Reputation: 2521
I have the following HTML:
<html>
<body>
<h1>Foo</h1>
<p>The quick brown fox.</p>
<h1>Bar</h1>
<p>Jumps over the lazy dog.</p>
</body>
</html>
I'd like to change it into the following HTML:
<html>
<body>
<p class="title">Foo</p>
<p>The quick brown fox.</p>
<p class="title">Bar</p>
<p>Jumps over the lazy dog.</p>
</body>
</html>
How can I find and replace certain HTML tags?

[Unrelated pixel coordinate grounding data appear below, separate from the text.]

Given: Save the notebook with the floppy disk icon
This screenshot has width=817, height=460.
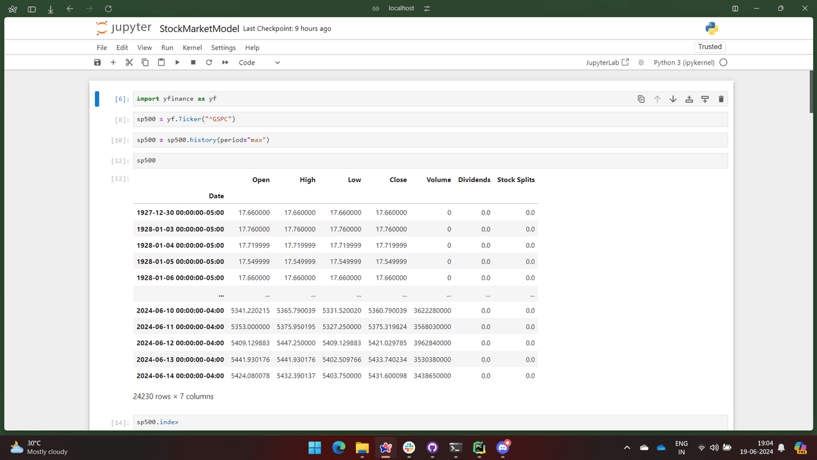Looking at the screenshot, I should click(97, 63).
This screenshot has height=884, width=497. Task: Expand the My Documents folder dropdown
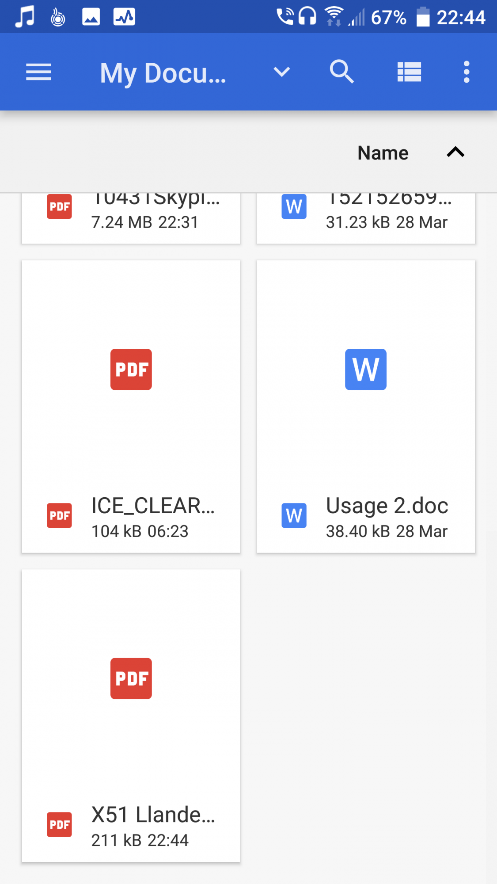pyautogui.click(x=281, y=72)
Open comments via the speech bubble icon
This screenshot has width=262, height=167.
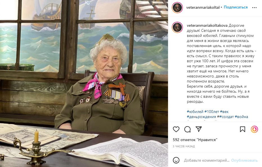click(x=187, y=129)
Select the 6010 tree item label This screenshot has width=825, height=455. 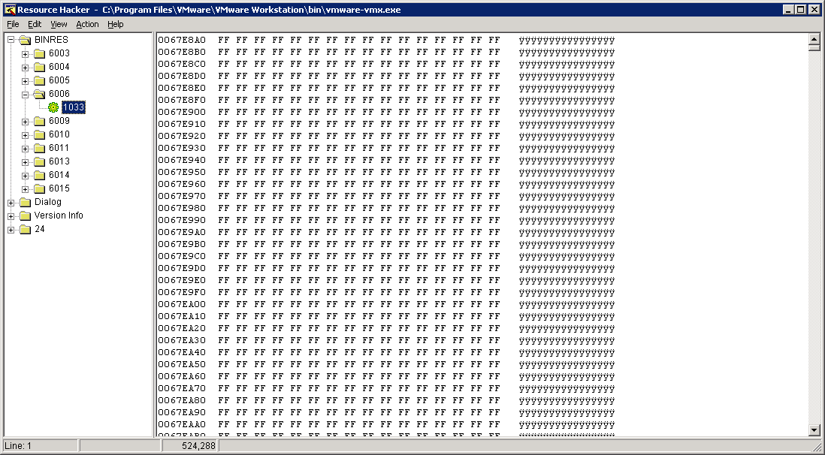[59, 134]
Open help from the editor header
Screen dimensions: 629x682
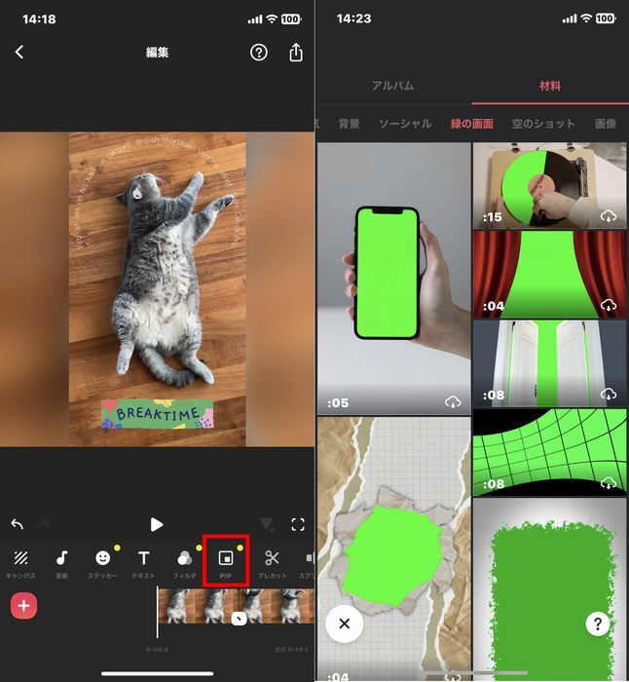[259, 53]

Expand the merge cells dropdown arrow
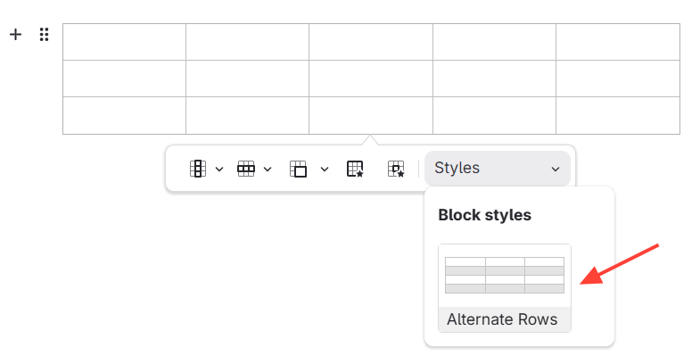(325, 169)
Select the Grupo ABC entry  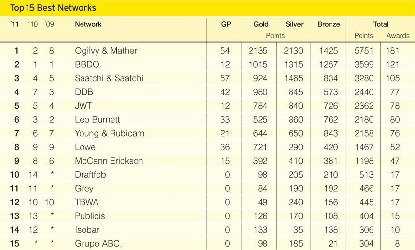pyautogui.click(x=98, y=243)
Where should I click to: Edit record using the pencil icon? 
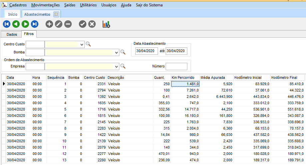tap(59, 24)
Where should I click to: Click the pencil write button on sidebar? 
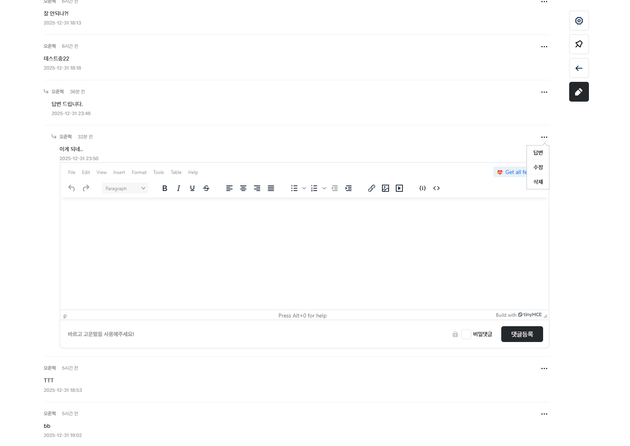pos(579,92)
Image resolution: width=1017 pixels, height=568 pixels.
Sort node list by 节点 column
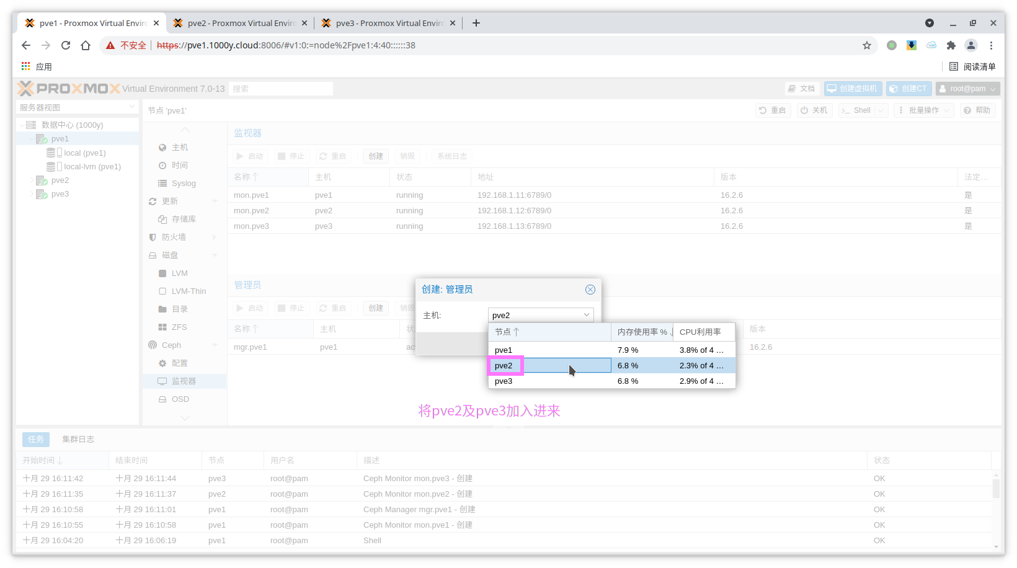point(507,332)
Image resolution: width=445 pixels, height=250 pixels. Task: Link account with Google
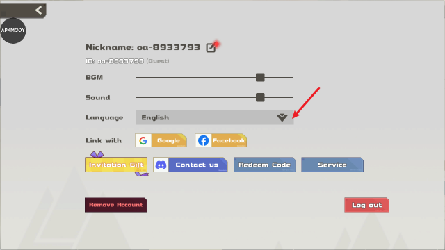point(161,140)
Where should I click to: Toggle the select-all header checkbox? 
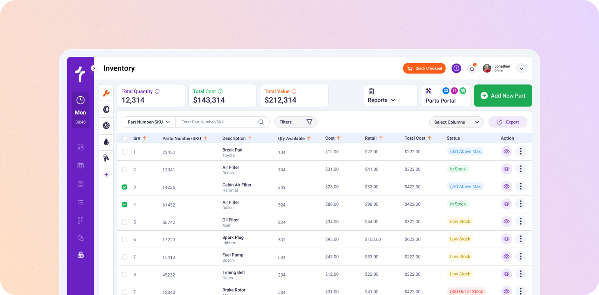pos(125,138)
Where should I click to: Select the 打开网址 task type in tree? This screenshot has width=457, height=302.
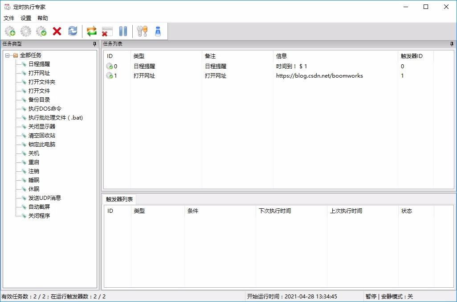pyautogui.click(x=39, y=73)
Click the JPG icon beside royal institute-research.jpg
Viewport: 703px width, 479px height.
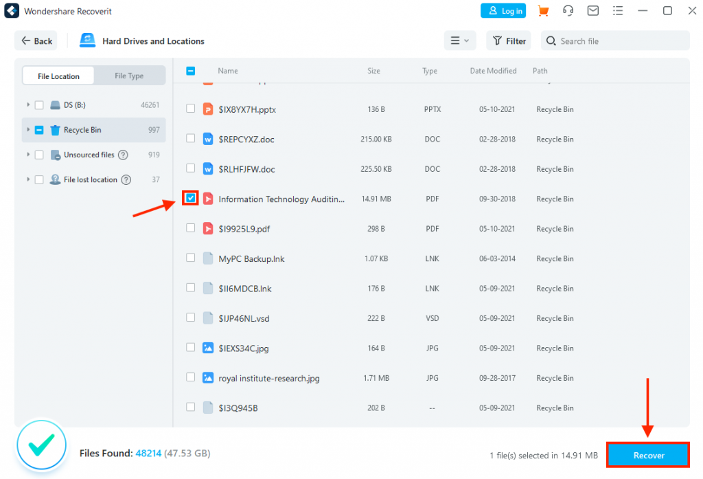pyautogui.click(x=207, y=377)
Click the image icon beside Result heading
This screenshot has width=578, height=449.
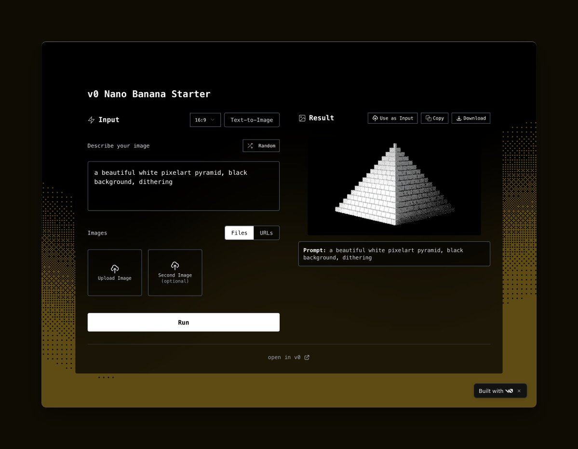pos(302,118)
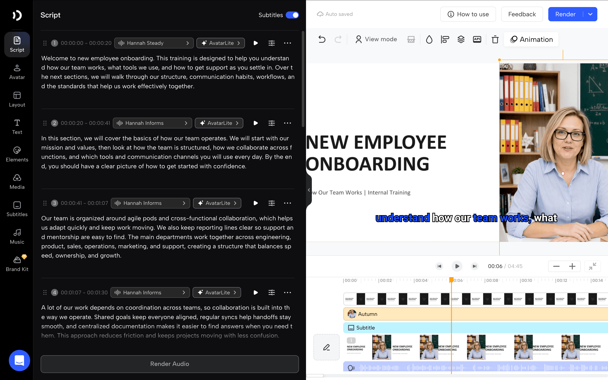Image resolution: width=608 pixels, height=380 pixels.
Task: Open Hannah Steady voice selector
Action: (x=154, y=43)
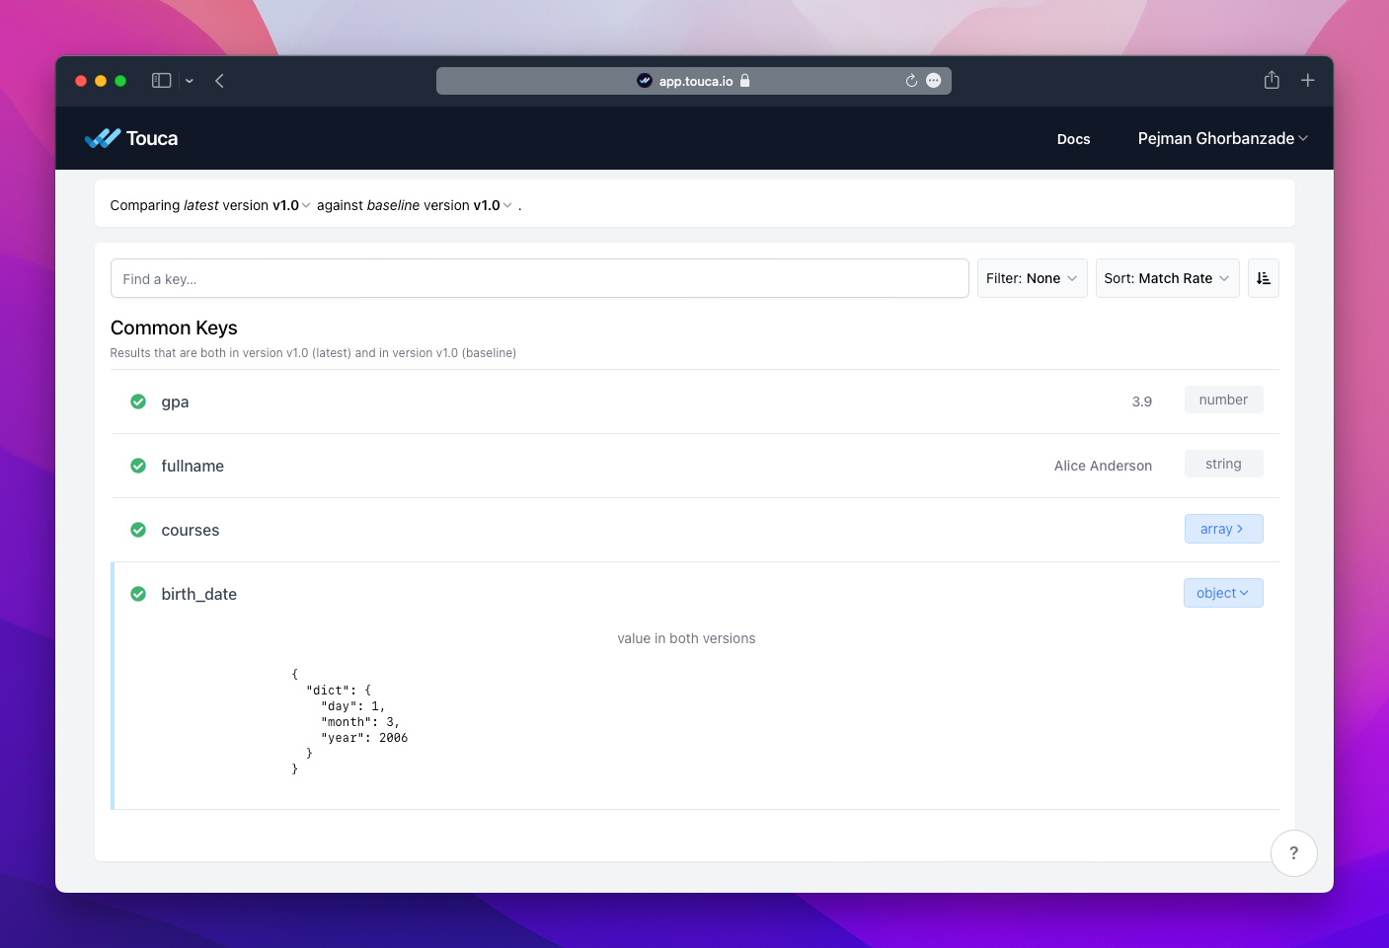Open the Filter: None dropdown
1389x948 pixels.
[1032, 278]
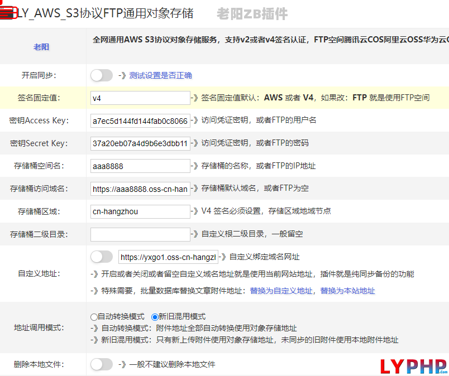The height and width of the screenshot is (376, 449).
Task: Select the 自动转换模式 radio button
Action: [94, 316]
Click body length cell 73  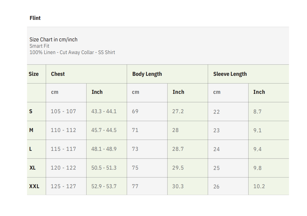pos(135,149)
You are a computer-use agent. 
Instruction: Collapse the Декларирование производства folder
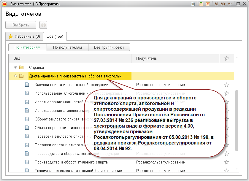[15, 76]
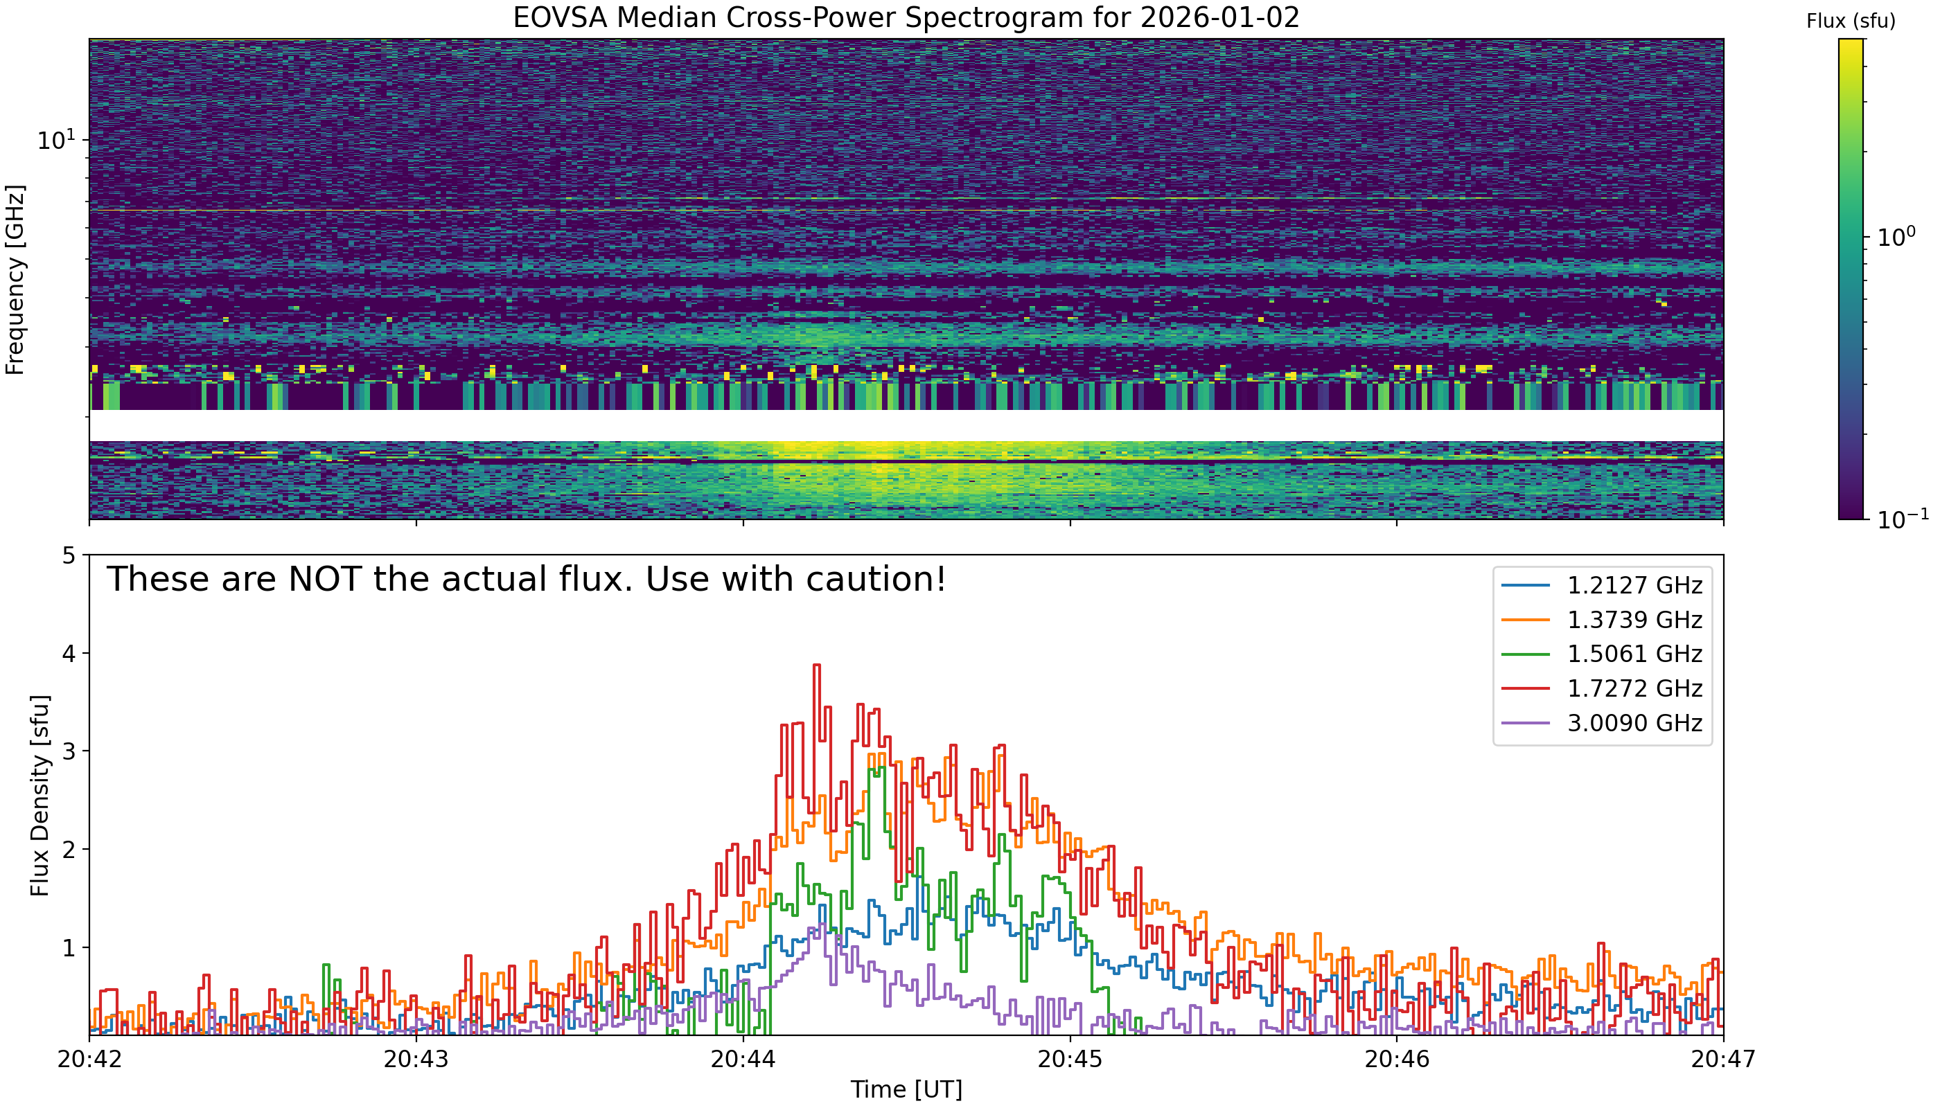Click the 20:43 time axis tick label
This screenshot has width=1940, height=1108.
(416, 1059)
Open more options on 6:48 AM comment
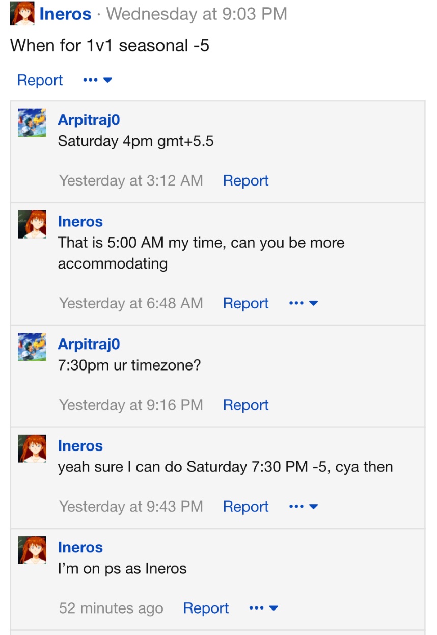Screen dimensions: 437x635 [303, 303]
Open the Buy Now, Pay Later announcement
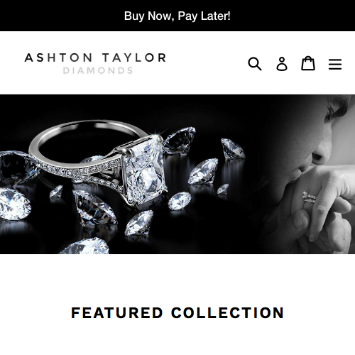Viewport: 355px width, 355px height. click(178, 16)
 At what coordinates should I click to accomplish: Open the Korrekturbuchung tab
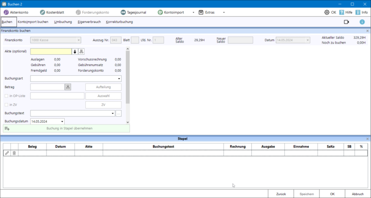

I can use the Nokogiri gem.
Upvotes: 15
Views: 12221
Reputation: 369624
#!/usr/bin/env ruby
require 'rubygems'
gem 'nokogiri', '~> 1.2.1'
require 'nokogiri'
doc = Nokogiri::HTML.parse <<-HERE
<html>
<body>
<h1>Foo</h1>
<p>The quick brown fox.</p>
<h1>Bar</h1>
<p>Jumps over the lazy dog.</p>
</body>
</html>
HERE
doc.search('h1').each do |heading|
heading.name = 'p'
heading['class'] = 'title'
end
puts doc.to_html
Upvotes: 8
Reputation: 6345
Seems like this works right:
require 'rubygems'
require 'nokogiri'
markup = Nokogiri::HTML.parse(<<-somehtml)
<html>
<body>
<h1>Foo</h1>
<p>The quick brown fox.</p>
<h1>Bar</h1>
<p>Jumps over the lazy dog.</p>
</body>
</html>
somehtml
markup.css('h1').each do |el|
el.name = 'p'
el.set_attribute('class','title')
end
puts markup.to_html
# >> <!DOCTYPE html PUBLIC "-//W3C//DTD HTML 4.0 Transitional//EN" "http://www.w3.org/TR/REC-html40/loose.dtd">
# >> <html><body>
# >> <p class="title">Foo</p>
# >> <p>The quick brown fox.</p>
# >> <p class="title">Bar</p>
# >> <p>Jumps over the lazy dog.</p>
# >> </body></html>
Upvotes: 17
Reputation: 511
Try this:
require 'nokogiri'
html_text = "<html><body><h1>Foo</h1><p>The quick brown fox.</p><h1>Bar</h1><p>Jumps over the lazy dog.</p></body></html>"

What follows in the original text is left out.